En 1962, se tient un procès retentissant à LIEGE. Toute une famille et un médecin se sont ligués pour tuer un nourrisson né mal formé. Sa mère a pris de la thalidomide, un tranquillisant prescrit lors de la grossesse, responsable de milliers de naissances de bébés sans bras. Le verdict soulève la question toujours pas tranchée à ce jour, peut-on juger et condamner des parents désemparés devant le handicap ? Existe-t-il un devoir moral d’assumer coute que coute son enfant ? Le jury de LIEGE, composé exclusivement d’hommes a tranché.

La thalidomide est un tranquillisant mis en vente sur le marché par les laboratoires pharmaceutiques entre 1958 et 1961, dans de nombreux pays. Ce médicament, en apparence anodin, a causé des drames épouvantables. En effet, la thalidomide, prescrit à des femmes enceintes, a abouti à la naissance de « monstres phocomèles », c’est-à-dire d’enfants privés de bras et de jambes.

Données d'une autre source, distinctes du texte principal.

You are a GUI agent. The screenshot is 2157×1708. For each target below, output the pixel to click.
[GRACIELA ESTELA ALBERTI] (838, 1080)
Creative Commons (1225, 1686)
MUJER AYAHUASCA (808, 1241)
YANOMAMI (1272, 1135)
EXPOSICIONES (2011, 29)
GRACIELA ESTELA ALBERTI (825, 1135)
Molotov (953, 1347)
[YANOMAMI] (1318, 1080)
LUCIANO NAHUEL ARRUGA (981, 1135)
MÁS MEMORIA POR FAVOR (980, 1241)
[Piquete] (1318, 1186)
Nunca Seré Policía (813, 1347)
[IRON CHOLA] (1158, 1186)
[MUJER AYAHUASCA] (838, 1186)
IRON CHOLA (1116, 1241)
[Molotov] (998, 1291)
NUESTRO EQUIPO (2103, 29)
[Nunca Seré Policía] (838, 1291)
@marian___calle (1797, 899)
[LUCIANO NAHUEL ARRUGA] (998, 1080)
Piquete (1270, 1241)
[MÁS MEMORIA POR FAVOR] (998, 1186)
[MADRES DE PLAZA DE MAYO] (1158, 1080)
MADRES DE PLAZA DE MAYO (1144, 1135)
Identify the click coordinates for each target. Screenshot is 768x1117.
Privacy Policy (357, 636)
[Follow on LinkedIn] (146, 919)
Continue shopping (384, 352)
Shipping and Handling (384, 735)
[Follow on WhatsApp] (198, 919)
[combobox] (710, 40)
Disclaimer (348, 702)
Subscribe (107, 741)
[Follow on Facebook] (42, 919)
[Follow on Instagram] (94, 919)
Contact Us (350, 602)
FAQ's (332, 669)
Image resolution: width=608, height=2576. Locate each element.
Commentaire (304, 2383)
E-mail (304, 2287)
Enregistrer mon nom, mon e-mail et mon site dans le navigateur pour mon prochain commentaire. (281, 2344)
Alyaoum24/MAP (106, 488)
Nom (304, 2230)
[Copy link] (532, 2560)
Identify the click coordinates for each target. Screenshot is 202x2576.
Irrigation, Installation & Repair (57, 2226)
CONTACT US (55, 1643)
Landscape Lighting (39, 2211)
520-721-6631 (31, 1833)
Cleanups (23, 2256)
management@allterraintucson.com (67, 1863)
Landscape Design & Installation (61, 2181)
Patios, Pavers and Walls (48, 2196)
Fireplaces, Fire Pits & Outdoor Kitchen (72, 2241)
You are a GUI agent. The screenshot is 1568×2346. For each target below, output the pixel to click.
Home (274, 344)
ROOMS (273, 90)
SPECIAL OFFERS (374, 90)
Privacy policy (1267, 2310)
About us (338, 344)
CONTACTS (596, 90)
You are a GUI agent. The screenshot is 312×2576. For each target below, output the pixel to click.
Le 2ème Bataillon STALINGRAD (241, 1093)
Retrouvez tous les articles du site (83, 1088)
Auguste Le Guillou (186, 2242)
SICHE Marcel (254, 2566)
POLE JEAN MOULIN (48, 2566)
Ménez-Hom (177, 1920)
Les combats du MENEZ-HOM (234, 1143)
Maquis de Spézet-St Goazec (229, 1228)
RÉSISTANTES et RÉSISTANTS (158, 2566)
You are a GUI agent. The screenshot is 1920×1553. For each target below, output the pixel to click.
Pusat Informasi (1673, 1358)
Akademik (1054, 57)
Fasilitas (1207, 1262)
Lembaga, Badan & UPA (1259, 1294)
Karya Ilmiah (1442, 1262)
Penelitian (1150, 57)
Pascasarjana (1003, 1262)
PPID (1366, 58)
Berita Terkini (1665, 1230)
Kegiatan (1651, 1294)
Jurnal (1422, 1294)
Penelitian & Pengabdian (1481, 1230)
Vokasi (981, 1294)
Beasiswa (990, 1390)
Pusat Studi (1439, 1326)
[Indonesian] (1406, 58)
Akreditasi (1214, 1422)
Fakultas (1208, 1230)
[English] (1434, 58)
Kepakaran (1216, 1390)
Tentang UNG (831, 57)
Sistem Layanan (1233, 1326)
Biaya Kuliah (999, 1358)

Ce n’est qu’environ quatre ans et demi après la naissance, le 25 décembre 1957, du premier bébé affligé de dommages aux oreilles dus à la thalidomide, qu’un gynécologue australien, le Dr McBride de Sydney, soupçonnera la thalidomide d’être la cause de malformations aux membres et aux organes chez trois enfants examinés au Crown Street Women’s Hospital.

Le 10 novembre 1958, une petite fille sans bras et sans jambe naît en Angleterre. Ses pieds et ses mains sont directement rattachés aux épaules et au pelvis. Rapidement, cette naissance est suivie d’autres cas similaires en Angleterre, en Allemagne, au Canada, aux Etats-Unis, en Suède, en Belgique, en Suède, au Brésil, au Japon…

Les anomalies sont variables : absence du pouce ou d’un doigt mais le plus souvent, il y a une absence totale de formation des os longs des membres. Certains enfants pourront avoir une vie à peu près indépendante. La grande majorité, complètement impotents, seront toute leur vie dépendants pour les actes courants de la vie. Des anomalies supplémentaires sont observées : poumons déficients, absence de vésicule biliaire ou de l’appendice, becs-de-lièvre, malformation des yeux …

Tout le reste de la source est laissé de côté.